Starting from the line with "View all reviews (26, 2059)", transcribe each line to the end of the records below. Copy them exactly and write nothing else.
◆ ◆ ◆ ◆ ◆
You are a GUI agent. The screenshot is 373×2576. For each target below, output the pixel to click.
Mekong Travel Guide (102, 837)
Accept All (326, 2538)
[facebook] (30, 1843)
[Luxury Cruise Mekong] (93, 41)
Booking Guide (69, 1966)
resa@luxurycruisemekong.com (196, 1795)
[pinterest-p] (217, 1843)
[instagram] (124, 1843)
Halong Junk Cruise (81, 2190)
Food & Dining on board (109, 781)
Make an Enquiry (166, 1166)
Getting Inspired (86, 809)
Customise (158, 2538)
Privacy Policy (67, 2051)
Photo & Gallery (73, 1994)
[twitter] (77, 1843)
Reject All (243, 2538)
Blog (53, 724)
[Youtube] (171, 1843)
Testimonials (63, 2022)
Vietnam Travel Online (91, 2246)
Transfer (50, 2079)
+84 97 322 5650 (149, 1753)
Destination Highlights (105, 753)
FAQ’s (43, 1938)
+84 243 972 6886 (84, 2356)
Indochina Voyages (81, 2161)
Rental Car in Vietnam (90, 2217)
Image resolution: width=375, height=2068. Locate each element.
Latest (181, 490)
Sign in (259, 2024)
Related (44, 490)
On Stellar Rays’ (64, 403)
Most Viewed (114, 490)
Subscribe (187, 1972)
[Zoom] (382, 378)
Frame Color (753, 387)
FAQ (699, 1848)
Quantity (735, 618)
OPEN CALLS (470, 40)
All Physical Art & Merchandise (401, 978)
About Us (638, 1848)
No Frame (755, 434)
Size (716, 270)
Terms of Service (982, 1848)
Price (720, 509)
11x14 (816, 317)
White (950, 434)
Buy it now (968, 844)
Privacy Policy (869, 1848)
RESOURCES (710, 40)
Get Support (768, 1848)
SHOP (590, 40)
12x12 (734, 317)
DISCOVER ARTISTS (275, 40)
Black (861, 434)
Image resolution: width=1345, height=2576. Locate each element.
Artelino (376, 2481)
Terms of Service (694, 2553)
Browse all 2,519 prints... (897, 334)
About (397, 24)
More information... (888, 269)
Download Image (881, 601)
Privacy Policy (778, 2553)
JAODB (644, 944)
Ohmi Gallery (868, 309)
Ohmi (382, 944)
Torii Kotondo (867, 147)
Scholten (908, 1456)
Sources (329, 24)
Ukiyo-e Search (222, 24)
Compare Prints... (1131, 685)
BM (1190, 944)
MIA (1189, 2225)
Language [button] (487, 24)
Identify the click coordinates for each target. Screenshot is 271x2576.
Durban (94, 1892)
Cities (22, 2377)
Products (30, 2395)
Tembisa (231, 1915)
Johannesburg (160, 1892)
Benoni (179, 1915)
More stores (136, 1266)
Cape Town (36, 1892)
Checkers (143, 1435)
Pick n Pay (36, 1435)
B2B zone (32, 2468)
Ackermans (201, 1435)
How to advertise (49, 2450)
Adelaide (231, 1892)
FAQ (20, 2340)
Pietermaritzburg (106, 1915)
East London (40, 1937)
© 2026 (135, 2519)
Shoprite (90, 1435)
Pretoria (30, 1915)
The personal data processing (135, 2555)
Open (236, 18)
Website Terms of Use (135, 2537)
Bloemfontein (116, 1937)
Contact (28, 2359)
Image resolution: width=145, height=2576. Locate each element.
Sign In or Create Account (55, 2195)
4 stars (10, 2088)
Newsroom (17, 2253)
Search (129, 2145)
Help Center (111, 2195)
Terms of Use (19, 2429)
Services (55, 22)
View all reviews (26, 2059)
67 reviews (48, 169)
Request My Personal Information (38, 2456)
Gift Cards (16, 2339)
◆ ◆ ◆ ◆ ◆
**Response to the task**
View all reviews (26, 2059)
67 reviews (48, 169)
Request My Personal Information (38, 2456)
Gift Cards (16, 2339)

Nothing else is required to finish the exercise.